随着深埋隧洞在我国工程建设中数量的日益增加，以及西北地区的特殊地质地貌环境，开挖卸荷和渗流作用两个因素对隧洞围岩岩体稳定性的影响已经成为重点研究问题之一。开挖卸荷作用会促使岩体裂隙扩展，导致岩体被渗流作用侵蚀，高渗水压力在隧洞岩体的开挖卸荷过程中，又会促使岩石内部裂纹的扩展，加剧卸荷岩体的劣化，从而诱发围岩失稳破坏。因此，本文以某水电站上游引水隧洞为背景，综合采用理论分析与试验研究相结合的方法，针对富水区卸荷扰动区围岩体失稳破坏问题，开展了室内物理力学试验，研究了花岗岩在开挖卸荷及渗流作用下的力学特性和渗流特性，阐述了卸荷-渗流作用下花岗岩的破坏机理，结合花岗岩在卸荷−渗流作用下破坏规律，对某水电站上游引水隧洞进行数值模拟，分析引水隧洞围岩在考虑开挖卸荷及渗流作用下的应力场、位移场及渗流场的分布规律，检验了工程的合理性。论文的主要研究内容及成果如下： 
（1）开展不同围压、卸荷量级及渗压下花岗岩的三轴卸荷渗流试验。卸荷花岗岩在峰后阶段大都出现了脆性跌落的特征，破坏岩样基本不再具有残余强度。卸荷岩样由于渗压的增大及轴压的增加，侧向应变和体积应变较大，扩容明显。渗压梯度增大使得卸荷试件出现明显侧向扩容，且岩石在高渗压条件下的破坏更加剧烈，渗压的存在，加快了岩石的破裂进程。岩石裂纹闭合时的环向应变随渗压的增大而增大，渗压促进岩石裂纹的张开扩展，渗压越大，劣化作用越明显。 

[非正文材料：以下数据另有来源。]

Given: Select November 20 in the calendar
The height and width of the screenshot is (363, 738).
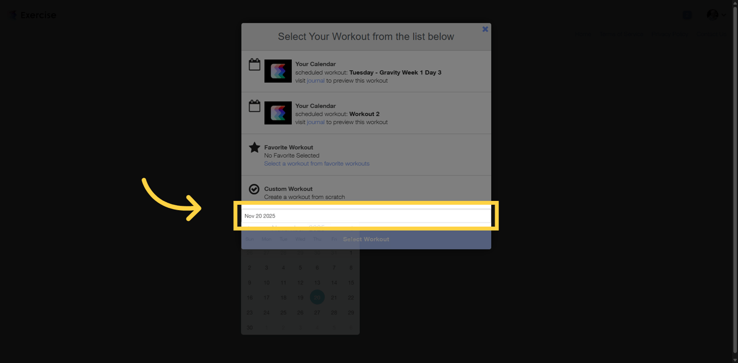Looking at the screenshot, I should point(317,297).
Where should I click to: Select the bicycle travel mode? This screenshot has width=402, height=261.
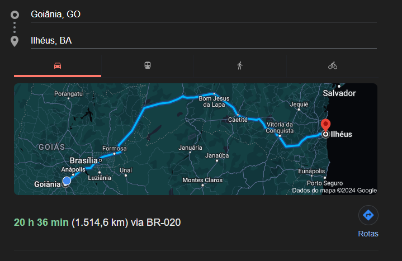pos(333,65)
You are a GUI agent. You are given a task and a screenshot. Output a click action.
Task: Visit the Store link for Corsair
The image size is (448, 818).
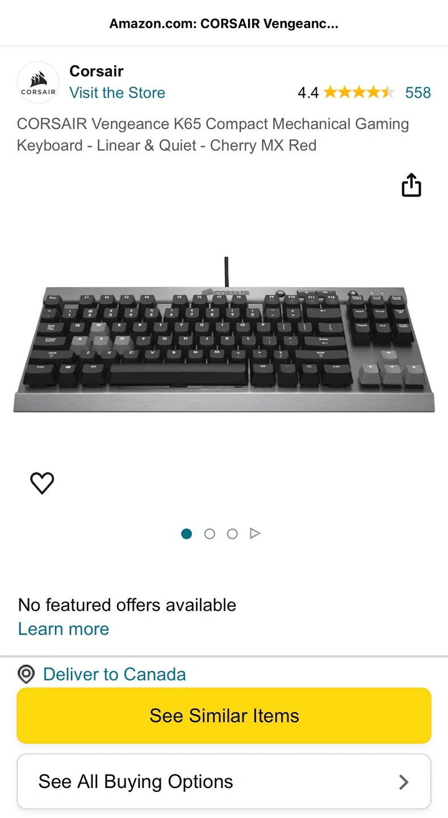117,93
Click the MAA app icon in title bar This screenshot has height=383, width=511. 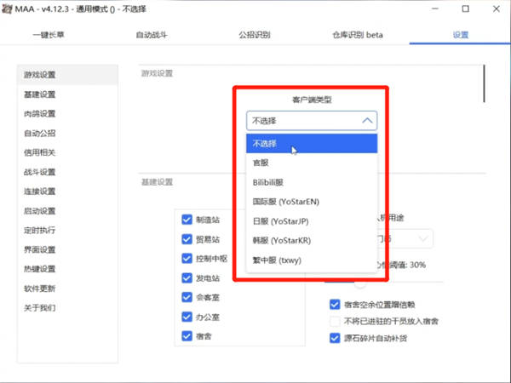[x=9, y=9]
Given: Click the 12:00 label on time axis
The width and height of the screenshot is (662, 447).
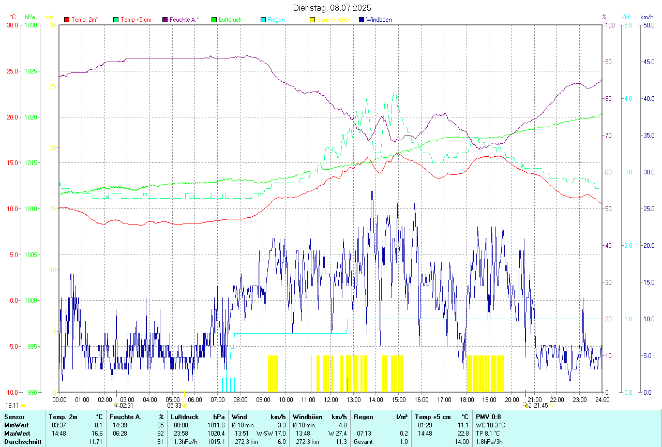Looking at the screenshot, I should [x=331, y=399].
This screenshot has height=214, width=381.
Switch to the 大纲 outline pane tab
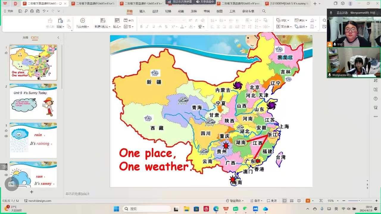click(25, 38)
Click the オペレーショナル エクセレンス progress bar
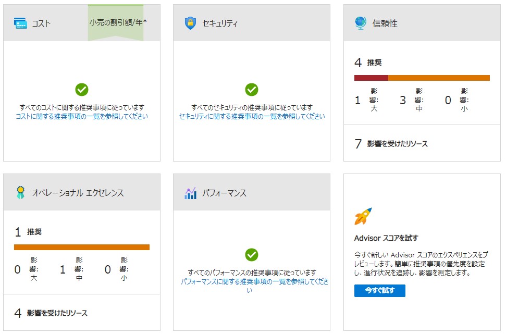 82,246
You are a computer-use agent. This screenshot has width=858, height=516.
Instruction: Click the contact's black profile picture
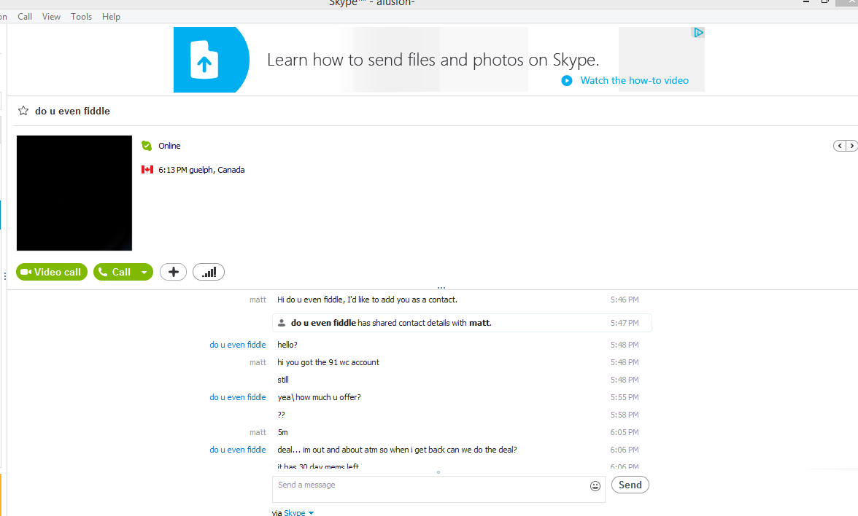[x=74, y=193]
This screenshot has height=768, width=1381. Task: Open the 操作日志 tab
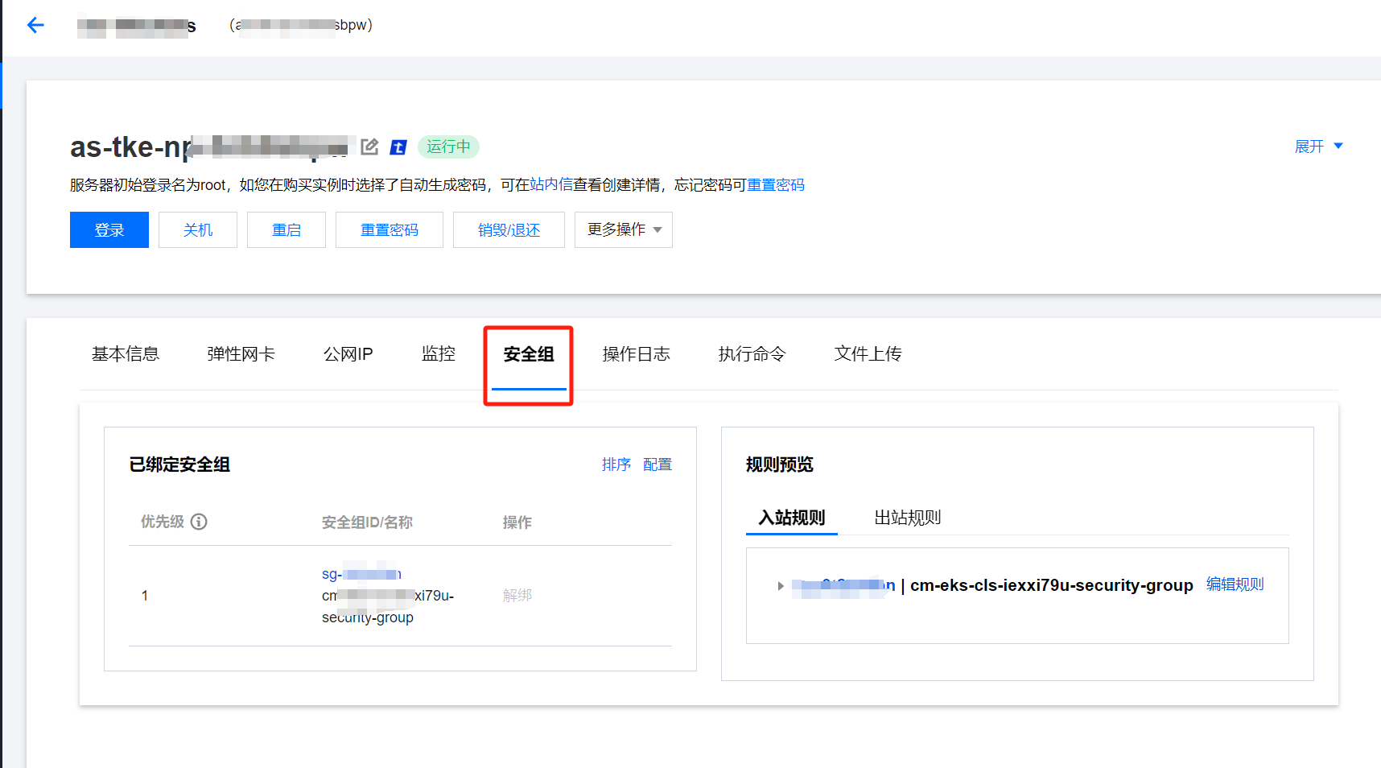636,354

（2）岩石裂纹闭合时的应变随渗透压力的增大而增大，说明渗压的存在，抑制了岩石裂纹的压缩闭合。随着渗压的增加，岩石裂纹稳定扩展阶段变短，由于渗压的存在，促进裂纹的进一步扩展所致。岩石起裂应力随渗压的增大而逐渐降低，在低渗压下，围压对岩石的抑制作用较为明显。岩石损伤应力随渗压的增大呈现降低趋势，随着渗压的增长，渗压对岩石的损伤强度影响开始变小。花岗岩在卸荷渗流的作用下，损伤强度受渗压作用降低，而围压在一定程度上延缓了裂纹的扩展，使裂纹非稳定扩展阶段延长。 

（3）当渗压和卸荷量级条件相同时，岩样受高围压应力比低围压应力时岩样渗透系数降低，各级渗透系数随围压增大均呈递减关系。围压的卸荷使得侧向形变进一步加剧，促进了内部裂隙扩展、贯通，从而渗透系数发生突增。在恒定围压下，岩样渗透系数随渗透压力的增大而增大，且渗透压力越大，渗透系数增长越明显。随着岩样侧向压力的减小，岩样产生一定的变形，使得岩样内部裂纹随偏应力的增大而逐步扩展，岩样内部渗流 通道增加，致使岩样渗透系数随之增长。渗透率变化与 岩样 体应变呈正相关，岩样 被受力挤压体缩时，体应变降低，内部渗流通道闭合，渗透率随之降低，在卸荷作用下， 岩样 内部裂纹逐渐张开，体应变增长，渗透率随之增长。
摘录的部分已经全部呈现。